Product Information

Taq DNA Polymerase, abbreviated as Taq enzyme, catalyzes the polymerization of deoxyribonucleotides in a 5' to 3' direction dependent on a DNA template. Taq enzyme lacks 3' to 5' exonuclease activity and has very low 5' to 3' exonuclease activity. Due to this lack of proofreading capability, it functions similarly to a nucleotidyl transferase during DNA synthesis. The PCR products generated have a single adenine (A) overhang at the 3’ end, allowing direct cloning into T-vectors.

Applications

1. PCR, DNA labeling, and sequencing. It can amplify DNA fragments up to 5 kb in length, with the maximum amplifiable size reaching up to 8 kb.
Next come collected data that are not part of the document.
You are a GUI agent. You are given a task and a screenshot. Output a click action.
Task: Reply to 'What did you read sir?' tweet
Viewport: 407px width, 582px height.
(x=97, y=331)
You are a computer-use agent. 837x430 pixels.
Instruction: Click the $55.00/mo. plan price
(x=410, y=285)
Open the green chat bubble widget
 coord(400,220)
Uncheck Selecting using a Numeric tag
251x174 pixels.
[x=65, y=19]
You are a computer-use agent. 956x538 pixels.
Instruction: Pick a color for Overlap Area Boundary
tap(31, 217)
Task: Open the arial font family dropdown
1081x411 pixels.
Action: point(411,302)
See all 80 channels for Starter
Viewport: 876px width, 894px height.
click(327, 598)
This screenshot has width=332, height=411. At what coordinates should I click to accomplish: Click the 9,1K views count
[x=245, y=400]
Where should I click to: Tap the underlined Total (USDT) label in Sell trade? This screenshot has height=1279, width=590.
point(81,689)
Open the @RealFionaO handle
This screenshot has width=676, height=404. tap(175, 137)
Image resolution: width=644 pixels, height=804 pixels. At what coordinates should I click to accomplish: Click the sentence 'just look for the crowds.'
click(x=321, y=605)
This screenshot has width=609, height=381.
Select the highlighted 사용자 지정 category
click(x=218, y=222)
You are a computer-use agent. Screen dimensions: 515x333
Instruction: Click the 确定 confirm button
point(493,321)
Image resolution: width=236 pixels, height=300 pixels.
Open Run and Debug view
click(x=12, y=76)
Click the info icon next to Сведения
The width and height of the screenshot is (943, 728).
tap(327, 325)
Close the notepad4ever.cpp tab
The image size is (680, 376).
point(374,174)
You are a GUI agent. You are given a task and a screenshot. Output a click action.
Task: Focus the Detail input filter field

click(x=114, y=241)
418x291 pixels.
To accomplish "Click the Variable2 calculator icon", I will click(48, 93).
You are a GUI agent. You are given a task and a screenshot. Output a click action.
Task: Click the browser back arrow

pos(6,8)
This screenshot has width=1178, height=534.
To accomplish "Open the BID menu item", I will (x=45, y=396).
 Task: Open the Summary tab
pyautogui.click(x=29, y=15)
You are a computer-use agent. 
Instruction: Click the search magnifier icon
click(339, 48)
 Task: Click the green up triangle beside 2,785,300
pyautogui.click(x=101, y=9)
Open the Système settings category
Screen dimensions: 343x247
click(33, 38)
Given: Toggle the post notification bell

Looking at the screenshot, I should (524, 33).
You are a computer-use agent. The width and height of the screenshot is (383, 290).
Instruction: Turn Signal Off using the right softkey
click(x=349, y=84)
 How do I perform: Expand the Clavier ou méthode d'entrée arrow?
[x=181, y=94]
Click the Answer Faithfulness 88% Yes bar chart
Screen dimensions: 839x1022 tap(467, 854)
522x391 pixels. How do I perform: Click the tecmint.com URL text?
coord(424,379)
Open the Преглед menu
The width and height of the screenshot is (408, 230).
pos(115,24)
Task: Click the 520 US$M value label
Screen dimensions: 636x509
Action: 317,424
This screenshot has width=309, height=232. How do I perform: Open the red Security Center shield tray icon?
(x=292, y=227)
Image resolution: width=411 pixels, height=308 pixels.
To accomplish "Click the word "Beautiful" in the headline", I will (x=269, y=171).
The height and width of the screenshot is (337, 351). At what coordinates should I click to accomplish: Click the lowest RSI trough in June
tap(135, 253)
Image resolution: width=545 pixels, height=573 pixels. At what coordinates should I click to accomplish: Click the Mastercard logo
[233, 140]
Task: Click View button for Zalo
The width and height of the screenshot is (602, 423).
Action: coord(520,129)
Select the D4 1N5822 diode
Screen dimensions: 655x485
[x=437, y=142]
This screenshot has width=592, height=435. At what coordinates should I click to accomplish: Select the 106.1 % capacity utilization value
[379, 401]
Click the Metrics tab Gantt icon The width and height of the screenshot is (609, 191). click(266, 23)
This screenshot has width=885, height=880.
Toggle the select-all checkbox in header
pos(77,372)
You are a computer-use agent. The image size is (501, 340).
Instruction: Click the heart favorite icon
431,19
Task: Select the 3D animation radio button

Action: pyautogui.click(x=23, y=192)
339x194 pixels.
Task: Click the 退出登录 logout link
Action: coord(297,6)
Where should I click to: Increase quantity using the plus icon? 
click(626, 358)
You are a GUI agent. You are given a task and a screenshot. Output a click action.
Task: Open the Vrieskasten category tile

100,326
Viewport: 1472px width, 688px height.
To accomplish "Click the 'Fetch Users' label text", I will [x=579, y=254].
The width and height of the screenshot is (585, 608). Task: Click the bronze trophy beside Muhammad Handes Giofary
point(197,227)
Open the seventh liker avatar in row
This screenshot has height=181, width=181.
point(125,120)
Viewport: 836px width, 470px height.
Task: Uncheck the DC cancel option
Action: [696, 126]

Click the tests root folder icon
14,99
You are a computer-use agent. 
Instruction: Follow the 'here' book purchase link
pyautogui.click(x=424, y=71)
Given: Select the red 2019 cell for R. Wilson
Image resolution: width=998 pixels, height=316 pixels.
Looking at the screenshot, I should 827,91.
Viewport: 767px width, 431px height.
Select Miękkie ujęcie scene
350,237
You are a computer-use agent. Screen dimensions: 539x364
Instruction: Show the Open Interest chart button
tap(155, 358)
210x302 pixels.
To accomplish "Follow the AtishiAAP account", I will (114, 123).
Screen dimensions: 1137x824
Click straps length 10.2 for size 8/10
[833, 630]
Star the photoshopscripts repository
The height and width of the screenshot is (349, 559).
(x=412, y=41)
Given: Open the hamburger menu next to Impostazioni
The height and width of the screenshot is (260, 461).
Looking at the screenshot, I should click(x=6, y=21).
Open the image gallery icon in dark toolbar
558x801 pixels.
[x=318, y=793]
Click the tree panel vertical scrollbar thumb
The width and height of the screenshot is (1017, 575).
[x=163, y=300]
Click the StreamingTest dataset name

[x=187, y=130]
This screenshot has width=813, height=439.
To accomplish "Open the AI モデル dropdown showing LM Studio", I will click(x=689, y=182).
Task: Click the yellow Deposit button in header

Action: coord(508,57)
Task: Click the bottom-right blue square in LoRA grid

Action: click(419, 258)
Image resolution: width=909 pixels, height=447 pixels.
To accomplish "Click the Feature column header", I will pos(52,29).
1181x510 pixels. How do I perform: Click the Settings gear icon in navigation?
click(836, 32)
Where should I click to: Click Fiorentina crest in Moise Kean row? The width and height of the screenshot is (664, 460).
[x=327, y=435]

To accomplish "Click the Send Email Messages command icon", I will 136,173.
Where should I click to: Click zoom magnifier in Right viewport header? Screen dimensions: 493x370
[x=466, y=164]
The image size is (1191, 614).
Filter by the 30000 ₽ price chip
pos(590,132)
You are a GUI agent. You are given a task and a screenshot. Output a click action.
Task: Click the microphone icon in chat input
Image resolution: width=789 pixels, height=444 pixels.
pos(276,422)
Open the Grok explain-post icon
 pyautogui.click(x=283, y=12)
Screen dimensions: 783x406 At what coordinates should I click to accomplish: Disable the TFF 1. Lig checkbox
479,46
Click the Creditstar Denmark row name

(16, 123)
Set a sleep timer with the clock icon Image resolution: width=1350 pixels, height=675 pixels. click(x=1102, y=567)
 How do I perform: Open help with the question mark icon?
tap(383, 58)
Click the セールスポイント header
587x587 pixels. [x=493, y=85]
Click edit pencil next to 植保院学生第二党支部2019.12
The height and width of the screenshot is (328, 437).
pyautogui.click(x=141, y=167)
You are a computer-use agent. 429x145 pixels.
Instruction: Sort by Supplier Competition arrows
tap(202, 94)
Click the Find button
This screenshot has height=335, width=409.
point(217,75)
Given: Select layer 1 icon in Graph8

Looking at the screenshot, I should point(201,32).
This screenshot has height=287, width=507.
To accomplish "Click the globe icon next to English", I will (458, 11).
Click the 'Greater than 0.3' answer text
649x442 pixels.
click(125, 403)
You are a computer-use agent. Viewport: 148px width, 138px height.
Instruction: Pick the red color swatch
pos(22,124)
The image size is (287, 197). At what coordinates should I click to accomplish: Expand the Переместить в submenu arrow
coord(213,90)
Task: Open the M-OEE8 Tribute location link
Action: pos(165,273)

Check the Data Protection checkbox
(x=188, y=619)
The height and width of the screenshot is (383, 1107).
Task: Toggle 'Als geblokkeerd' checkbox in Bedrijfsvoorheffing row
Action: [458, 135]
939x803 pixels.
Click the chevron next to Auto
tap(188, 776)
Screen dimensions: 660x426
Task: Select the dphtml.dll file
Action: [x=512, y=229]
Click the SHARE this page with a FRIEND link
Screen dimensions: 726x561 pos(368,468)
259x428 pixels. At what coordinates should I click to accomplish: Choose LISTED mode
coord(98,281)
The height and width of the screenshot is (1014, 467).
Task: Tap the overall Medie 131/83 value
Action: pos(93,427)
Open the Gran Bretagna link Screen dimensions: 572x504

Typically suitable for fragments below 3 kb.
2. Nucleic acid labeling reactions. PCR fragments with A-overhangs at the 3’ end are suitable for cloning into T-vectors. Biotin, digoxigenin, or fluorescent-labeled dNTPs can be incorporated during PCR.
3. DNA sequencing.

Storage

Store at -20°C

Product Components

Inactivation or Inhibition: Phenol-chloroform extraction can inactivate Taq enzyme. Adding sodium deoxycholate to 0.06%, SDS to 0.01%, or Sarkosyl to 0.02% can also inhibit Taq enzyme activity.

Notes:

1. Avoid contamination from trace amounts of DNA intended for amplification. Consider including a no-template control to verify potential contamination.
2. The error rate of Taq DNA polymerase is approximately 2.2×10^-5 per cycle during PCR. For cloning DNA fragments larger than 1 kb, a high-fidelity DNA polymerase with a lower error rate is recommended.
3. Taq DNA polymerase is the best choice for standard PCR or RT-PCR qualitative and quantitative detection. For your safety and health, wear lab coat and disposable gloves when handling this product.